Opéra international · Février 2001 · LA DIDONE

Opéra international · Février 2001 · LA DIDONE
Cette Didone est une magnifique réussite, qui mériterait de voyager.
Presse internationale
Critique
Jean-Jacques Roth
Fév 2001
Opéra International
Langue: Français
Tous droits réservés

Opéra international

Février 2001 · Jean-Jacques Roth

Poursuivant une saison audacieuse, l'Opéra de Lausanne invite La Didone de Francesco Cavalli. Chef-d'œuvre, affirme Christophe Rousset, dans un texte de programme où il justifie longuement l'exhumation de cet ouvrage, composé en 1641 pour Venise. Et pour une fois, le terme ne ment pas, tant cette production, à tous points de vue, permet effectivement la découverte d'une merveille. Grâces en soient d'abord rendues à Christophe Rousset, auteur d'une réalisation scrupuleuse, mais réduite à des dimensions supportables (deux heures trente au lieu des quatre heures d'origine). Sa direction est admirable de vie. Quand bien même l'essentiel de l'ouvrage repose sur le recitar cantando, souvent susceptible d'engendrer la monotonie, l'ensemble des Talens lyriques déploie une sensualité, une générosité, un naturel qui ne laissent jamais l'ennui s'installer, et qui rendent la partition plus séductrice encore que celles de Monteverdi, dont Cavalli fut le disciple.

La Didone, c'est aussi le fabuleux livret de Francesco Busenello, avec sa verve poétique, son humour qui vient transpercer la tragédie, son sarcasme éminemment moderne, son pessimisme mâtiné de tendresse. "Mille et mille vies seraient un petit prix pour acheter une heure à t'admirer", chante Enée, parvenu à Carthage, devant Didon pour qui son coeur chavire. Comme le veut Virgile, le fier héros troyen repartira à la nuit, abandonnant la reine africaine à son désespoir. Mais, contrairement à la légende et à l'histoire, Busenello décide de sauver la souveraine qui, par un retournement de sort sidérant, épousera son prétendant Iarbas, scellant un lieto fine plein de malice.

Chef-d'oeuvre, oui, où les lamenti sont à se damner, et que Christophe Rousset conduit sans pathos, mais encore faut-il un spectacle qui en traverse les difficultés.
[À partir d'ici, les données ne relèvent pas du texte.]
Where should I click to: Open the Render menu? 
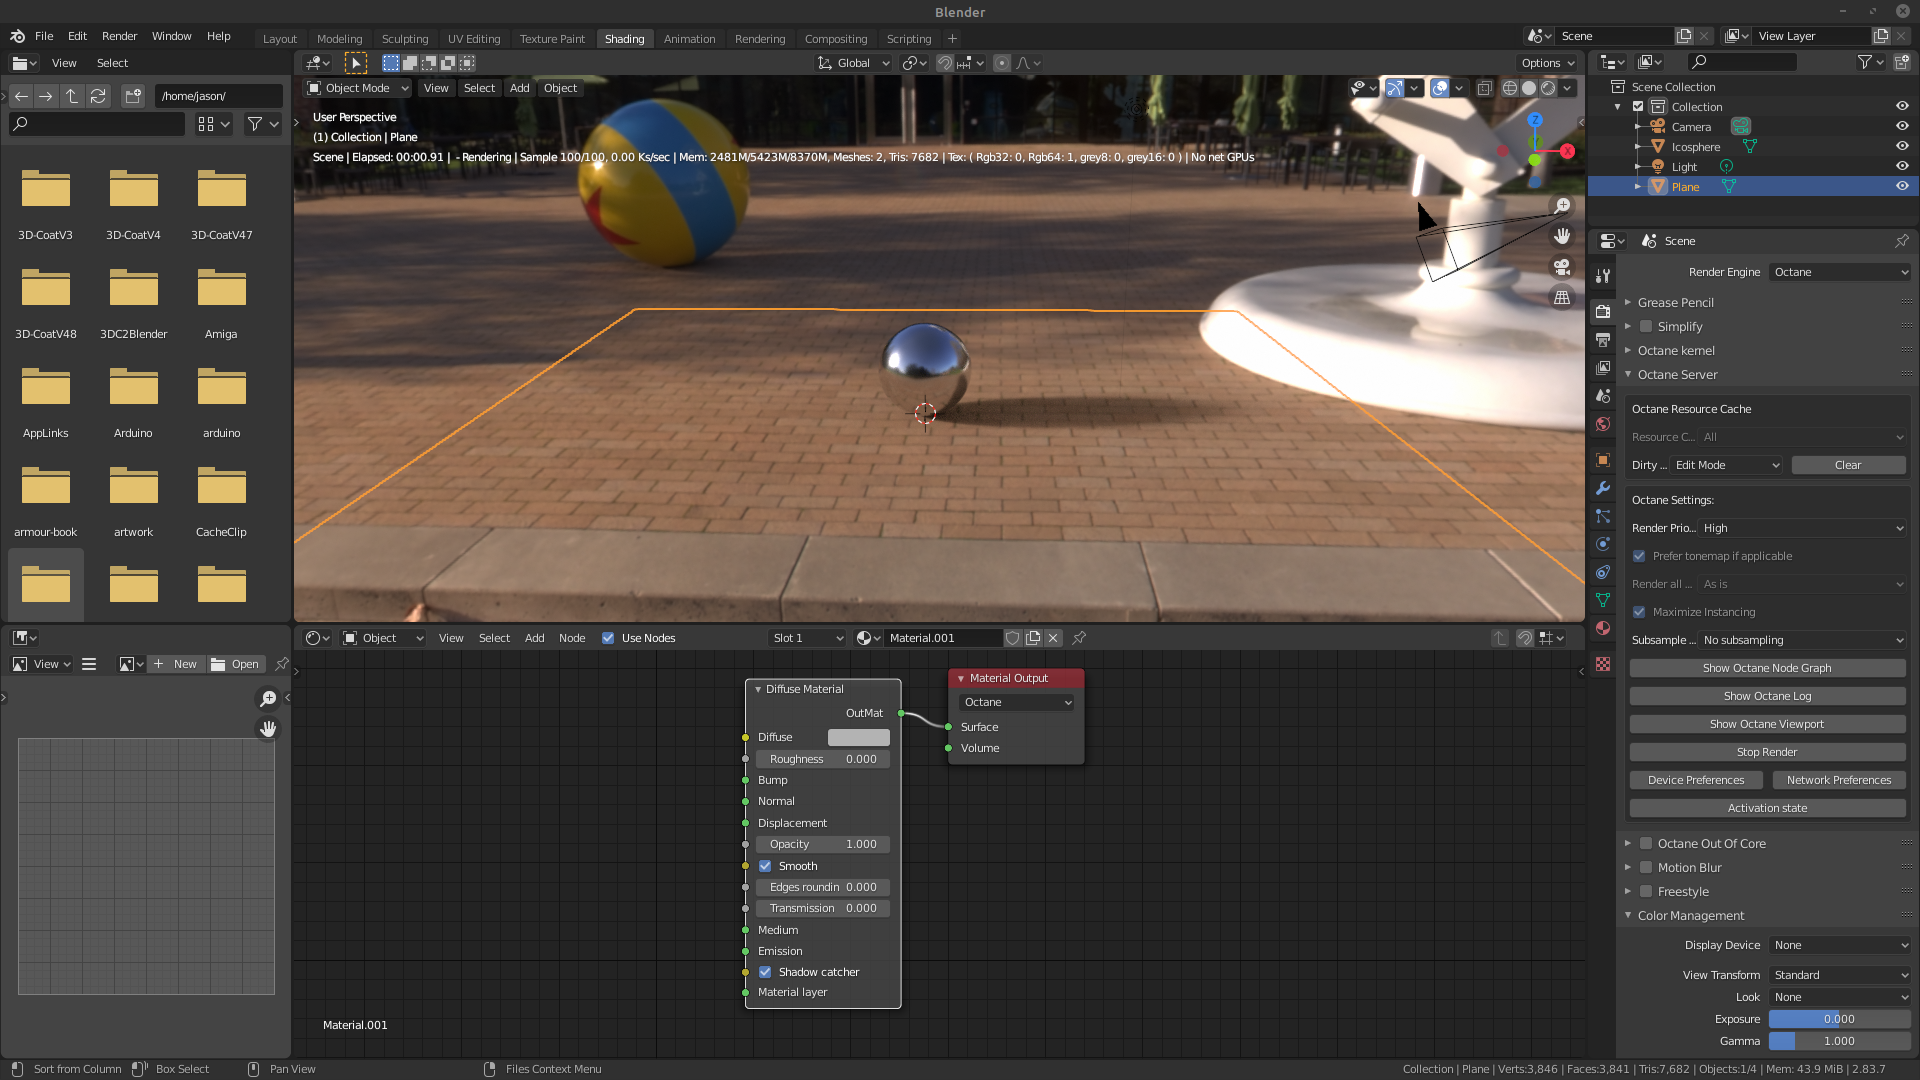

Or, pour sa première mise en scène lyrique, Éric Vigner tape dans le mille. On craint le maniérisme en découvrant la scène remplie de guerriers troyens massés, à demi nus, sur les sols de marbre d'un palais vénitien, mais ces afféteries disparaissent rapidement au profit d'un spectacle très charpenté, qui montre à la fois la Grèce de la tragédie, la Venise de Cavalli et notre époque moderne, en un bal chatoyant de costumes, de masques, de tête-à-queue visuels toujours porteurs de fantaisie poétique et de sens symbolique.

La première partie, à Troie, se déroule ainsi sous les lumières blafardes de néons qui disent la guerre et la mort, alors que des rideaux de plexi développent d'inquiétants labyrinthes, où les hommes comme les dieux semblent se perdre. Carthage apparaît ensuite dans la simplicité ocre d'une divinité totémique, énorme rhinocéros à moitié enterré. C'est l'heure de l'amour, de la renaissance, et pour accuser les liens entre les deux univers, le spectacle joue les ambiguïtés : la même Juanita Lascarro chante Créüse, la femme d'Enée, et Didon, la reine convoitée, et avec quelle autorité, quel fruité vocal, quelle variété dans la diction!

Quant à Enée (le ténor finlandais Topi Lehtipuu, au très joli timbre, vigoureux et juvénile) et à Iarbas (le baryton Ivan Ludlow, extraverti, solaire), ils paraissent comme jumeaux, également beaux, également blonds. L'ensemble de la distribution est à l'avenant, avec deux mentions pour la mezzo Katalyn Varkonyi, au grain particulier et très attachant, et à la soprano Hélène Le CorRe, impeccable dans le double emploi d'Ascagne et d'Amour.

La fantaisie, la discipline, une passion perceptible à défendre un choix courageux, et des chanteurs que le théâtre n'abandonne jamais à eux-mêmes, mais qu'il guide et qu'il porte : cette Didone est une magnifique réussite, qui mériterait de voyager.